## PROVIDED TEXT
☆ ☆ ☆ ☆
By Jonathan Lewis | 24th AUG 2021
The MLS has grown enormously both in popularity and revenue generation since it’s inaugural year back in 1996. Just 10 teams competed in that first season compared to the 27 that are battling it out in the 2021 season and there is no doubt that quality of the league has drastically improved over the years too. Having said that, there is still a large gulf in class between the MLS and the top leagues in Europe such as the Premier League, La Liga, the Bundesliga and more.
The best players in the world game flock to Europe to have the chance to play for the biggest clubs in the world and compete in elite competitions like the champions league. The MLS is still in a position where its young stars are leaving to seek opportunities in these European leagues, and although viewership is growing, South American leagues are also still seen as having better support and quality within their ranks. The power of money in leagues in China and the middle east also make it hard to rank the MLS over these leagues in terms of star power, but the overall quality of teams is arguably better in America than say, Qatar and Saudi Arabia.
☆ ☆ ☆ ☆
## WHAT THIS EXERCISE ASKS
- a) In the MLS article, reproduce the passage starting at "The best players" and ending at "and Saudi Arabia.", swapping "Qatar" for "Bahrain".
- b) According to the MLS article, how many teams competed in the league's first season?

## DATA SHOWN
☆ ☆ ☆ ☆
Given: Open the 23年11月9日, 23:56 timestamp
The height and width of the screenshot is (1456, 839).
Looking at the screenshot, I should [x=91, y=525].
☆ ☆ ☆ ☆
## RESULTS BY TASK
- a)
The best players in the world game flock to Europe to have the chance to play for the biggest clubs in the world and compete in elite competitions like the champions league. The MLS is still in a position where its young stars are leaving to seek opportunities in these European leagues, and although viewership is growing, South American leagues are also still seen as having better support and quality within their ranks. The power of money in leagues in China and the middle east also make it hard to rank the MLS over these leagues in terms of star power, but the overall quality of teams is arguably better in America than say, Bahrain and Saudi Arabia.

- b) 10 teams